Sent from my Iced Bionic


----------



## RangeRat125 (Sep 23, 2011)

Only dumb if you dont have the money!

Sent from my DROID BIONIC using Tapatalk


----------



## Bigsapz (Jul 8, 2011)

RangeRat125 said:


> Only dumb if you dont have the money!
> 
> Sent from my DROID BIONIC using Tapatalk


That's just what dumb people who paid that much say to make themselves feel better about it. VZW laughs all the way to the bank with your $600+ cuz you can't wait 2 years and pay upgrade prices. VZW has the fastest LTE network so for those who say its cuz they can put it on another network are dumb too. No matter how you look at it, paying more then $299.99 for the Bionic is dumb.

On the other hand, I'll def be picking one up from costco for $89. That is SMART.

Sent from my Iced Bionic


----------



## smokedkill (Feb 11, 2012)

I'd prefer to pay $600 over having a phone that I absolutely hated for the next year and a half, which would have been the case with the revolution I had. Go check out that phone's development community.

Sent from my DROID BIONIC using Tapatalk


----------



## smokedkill (Feb 11, 2012)

And you couldn't find the bionic for $89 anywhere when I got the bionic. It was hard enough to find a store that would even sell me one without it being an upgrade. Verizon makes more when its an upgrade than if you outright buy it. Best Buy outright refused to sell me one without a contract (tried more than one best buy also). 2 Verizon stores also wouldn't sell it to me. They make their money from the contract.

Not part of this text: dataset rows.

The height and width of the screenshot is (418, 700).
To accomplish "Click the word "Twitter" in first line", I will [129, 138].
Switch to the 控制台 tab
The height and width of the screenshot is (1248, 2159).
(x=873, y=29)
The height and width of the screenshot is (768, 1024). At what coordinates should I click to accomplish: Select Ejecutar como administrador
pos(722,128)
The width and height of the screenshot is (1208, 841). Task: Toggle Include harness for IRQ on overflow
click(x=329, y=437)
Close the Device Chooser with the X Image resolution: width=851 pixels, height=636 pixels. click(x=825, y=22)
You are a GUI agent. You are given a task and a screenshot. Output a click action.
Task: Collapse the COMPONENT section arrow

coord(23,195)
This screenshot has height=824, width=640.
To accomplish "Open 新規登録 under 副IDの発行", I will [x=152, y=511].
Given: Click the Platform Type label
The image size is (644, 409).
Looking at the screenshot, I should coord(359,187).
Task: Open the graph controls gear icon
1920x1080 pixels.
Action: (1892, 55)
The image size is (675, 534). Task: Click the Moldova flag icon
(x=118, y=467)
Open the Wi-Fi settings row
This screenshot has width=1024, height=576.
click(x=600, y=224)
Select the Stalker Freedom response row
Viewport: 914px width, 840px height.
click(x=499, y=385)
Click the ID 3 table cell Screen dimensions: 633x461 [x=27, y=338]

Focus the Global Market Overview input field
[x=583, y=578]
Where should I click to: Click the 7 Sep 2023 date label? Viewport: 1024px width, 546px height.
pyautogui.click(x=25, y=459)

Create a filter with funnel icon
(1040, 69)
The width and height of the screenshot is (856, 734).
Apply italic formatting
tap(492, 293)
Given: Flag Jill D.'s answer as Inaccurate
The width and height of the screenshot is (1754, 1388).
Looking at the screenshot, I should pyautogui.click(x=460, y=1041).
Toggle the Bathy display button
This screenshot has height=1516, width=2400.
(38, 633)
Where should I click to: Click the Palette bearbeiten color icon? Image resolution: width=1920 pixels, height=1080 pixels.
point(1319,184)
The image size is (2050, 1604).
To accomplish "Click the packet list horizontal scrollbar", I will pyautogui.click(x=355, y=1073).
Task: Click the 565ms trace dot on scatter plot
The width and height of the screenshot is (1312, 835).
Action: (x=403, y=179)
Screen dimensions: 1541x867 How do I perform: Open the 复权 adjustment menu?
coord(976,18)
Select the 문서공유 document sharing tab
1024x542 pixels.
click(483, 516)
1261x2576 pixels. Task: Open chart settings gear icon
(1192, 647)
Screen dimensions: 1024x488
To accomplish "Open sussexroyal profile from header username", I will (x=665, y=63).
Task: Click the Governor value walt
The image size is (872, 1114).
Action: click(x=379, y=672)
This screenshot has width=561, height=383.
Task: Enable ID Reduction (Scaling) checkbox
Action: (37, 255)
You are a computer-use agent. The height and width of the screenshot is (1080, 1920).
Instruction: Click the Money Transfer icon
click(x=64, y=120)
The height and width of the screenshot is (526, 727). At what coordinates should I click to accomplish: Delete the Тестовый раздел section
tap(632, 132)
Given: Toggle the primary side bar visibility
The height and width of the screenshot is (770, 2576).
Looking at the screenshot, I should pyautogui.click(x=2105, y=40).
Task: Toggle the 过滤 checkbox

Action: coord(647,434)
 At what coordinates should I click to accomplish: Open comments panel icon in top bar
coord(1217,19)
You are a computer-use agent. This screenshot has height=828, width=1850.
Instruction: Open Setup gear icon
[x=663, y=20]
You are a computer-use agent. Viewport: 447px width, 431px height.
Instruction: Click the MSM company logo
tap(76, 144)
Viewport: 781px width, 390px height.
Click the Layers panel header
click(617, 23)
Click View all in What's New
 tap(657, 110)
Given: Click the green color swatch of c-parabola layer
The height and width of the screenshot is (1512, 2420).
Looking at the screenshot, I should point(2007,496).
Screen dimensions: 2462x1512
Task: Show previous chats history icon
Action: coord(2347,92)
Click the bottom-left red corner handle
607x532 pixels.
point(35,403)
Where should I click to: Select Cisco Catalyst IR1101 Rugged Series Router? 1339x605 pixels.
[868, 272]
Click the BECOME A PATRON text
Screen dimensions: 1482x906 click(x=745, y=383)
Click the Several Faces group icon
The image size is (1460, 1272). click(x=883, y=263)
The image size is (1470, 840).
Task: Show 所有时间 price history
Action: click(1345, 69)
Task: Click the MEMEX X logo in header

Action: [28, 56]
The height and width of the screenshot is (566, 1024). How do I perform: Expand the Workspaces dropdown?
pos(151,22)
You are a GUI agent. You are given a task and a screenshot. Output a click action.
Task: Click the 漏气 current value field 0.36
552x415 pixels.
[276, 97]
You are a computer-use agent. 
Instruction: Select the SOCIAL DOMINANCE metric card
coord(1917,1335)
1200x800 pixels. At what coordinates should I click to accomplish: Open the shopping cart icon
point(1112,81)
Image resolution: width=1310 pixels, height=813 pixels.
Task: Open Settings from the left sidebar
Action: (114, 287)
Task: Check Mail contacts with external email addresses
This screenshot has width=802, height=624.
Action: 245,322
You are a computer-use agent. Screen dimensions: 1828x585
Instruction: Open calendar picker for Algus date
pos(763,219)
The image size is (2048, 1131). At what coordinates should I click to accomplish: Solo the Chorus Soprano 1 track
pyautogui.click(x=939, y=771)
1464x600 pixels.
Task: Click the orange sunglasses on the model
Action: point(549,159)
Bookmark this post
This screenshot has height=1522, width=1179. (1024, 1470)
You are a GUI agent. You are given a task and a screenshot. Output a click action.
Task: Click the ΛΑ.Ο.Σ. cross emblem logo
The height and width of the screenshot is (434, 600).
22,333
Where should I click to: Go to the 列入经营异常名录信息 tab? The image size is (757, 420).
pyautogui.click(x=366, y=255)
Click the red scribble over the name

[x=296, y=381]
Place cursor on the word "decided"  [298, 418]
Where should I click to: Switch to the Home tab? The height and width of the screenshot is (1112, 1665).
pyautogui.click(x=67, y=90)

For some, it might not make sense that they make more money when they sell it cheaper as an upgrade, but for those who are familiar with the industry, you will realize how much they make when they get you to renew your contract or add a line.

And it wasn't like I didn't have the $600 to spend on it. I did get it the first week it came out. If it would have hurt me financially, I wouldn't have done it and would find it to be kind of dumb, but since that wasn't an issue, $600 was a small cost for.having a phone I like compared to having one I hated.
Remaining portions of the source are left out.